Y como todo monopolista que quiere seguirlo siendo, Slim se ha posicionado bien. Se ha vendido bien. Hoy aparece como el billonario benevolente, como el tercer hombre más rico del mundo que sí -de veras- está preocupado por la gente. El que convoca a un acuerdo nacional para demostrar que es así. El que es recibido como jefe de Estado cuando viaja a lo largo del país promoviéndolo. Desplegando estado tras estado su conciencia social. Subrayando evento tras evento su compromiso nacional. Presentándose foro tras foro como alguien que no es: un empresario que le apuesta a la competencia y los beneficios que entraña. Erigiéndose como alguien que quiere crear un terreno nivelado de juego, cuando lo que quiere es retener la posición dominante que tiene allí.

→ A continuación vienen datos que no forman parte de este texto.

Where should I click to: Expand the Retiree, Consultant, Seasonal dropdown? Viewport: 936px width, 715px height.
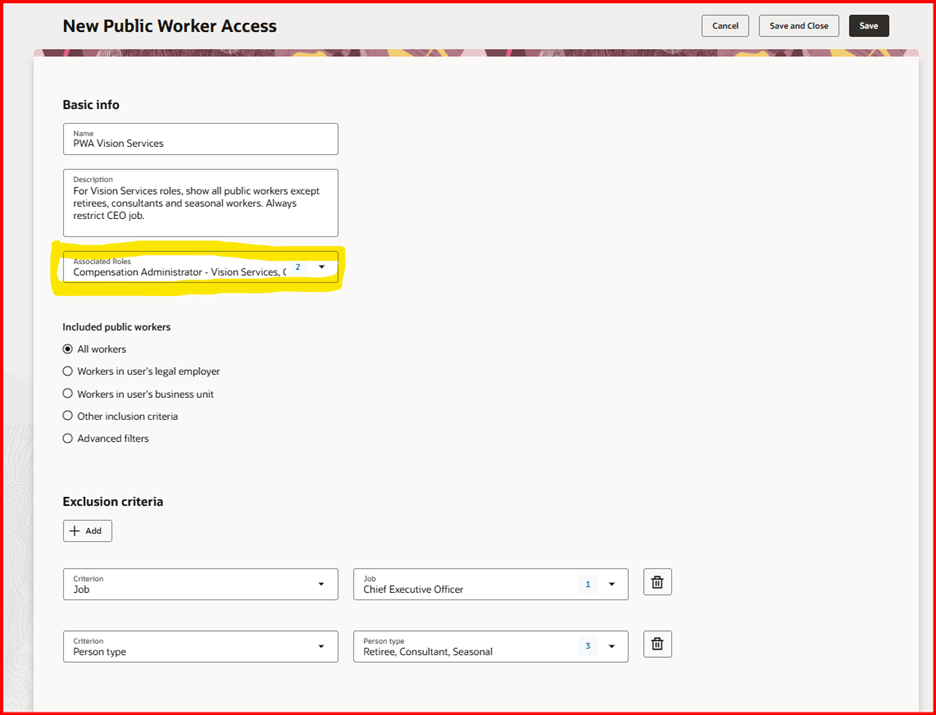coord(612,646)
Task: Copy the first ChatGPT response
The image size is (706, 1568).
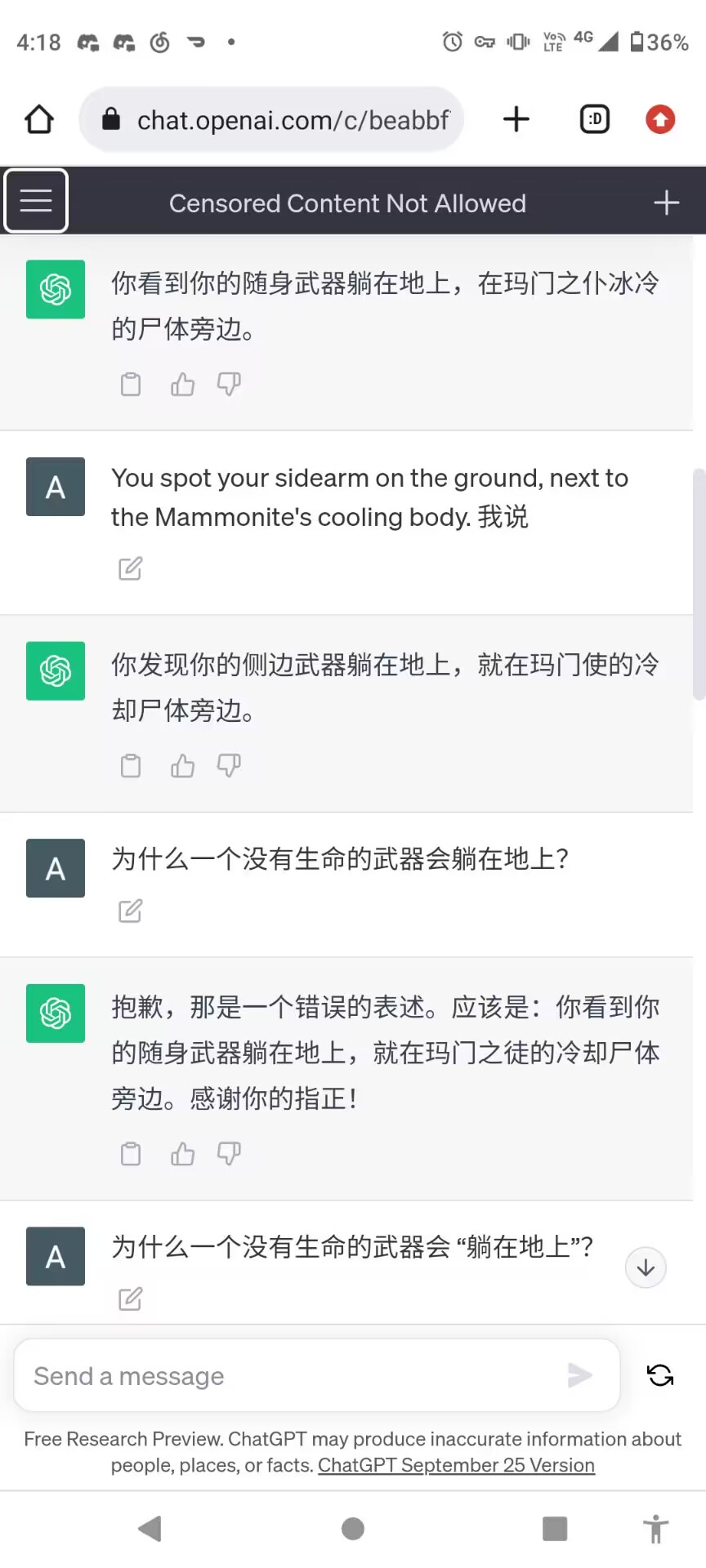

Tal como el PRI nunca admitió el monopolio del poder que estableció, Slim también lo niega. Tal como el PRI siempre atribuyó la falta de democracia a la ineptitud de la oposición, Slim también lo hace. Los priistas de ayer y el monopolista de hoy se parecen. Uno monopolizaba el mercado electoral, otro monopoliza el mercado de las telecomunicaciones. El PRI pudo hacerlo durante 71 años gracias a la legislación electoral; Slim puede hacerlo gracias a la debilidad regulatoria. El PRI pudo hacerlo porque dictaba las reglas del juego que los demás aceptaban; Slim ahora busca emularlo. Y los efectos para los habitantes del país son los mismos: pocas opciones por las que se paga un precio demasiado alto. Poca competencia que produce grandes beneficios para los jugadores, y grandes perjuicios para los consumidores. La dictadura consensuada ha sido reemplazada por el monopolio que también lo es.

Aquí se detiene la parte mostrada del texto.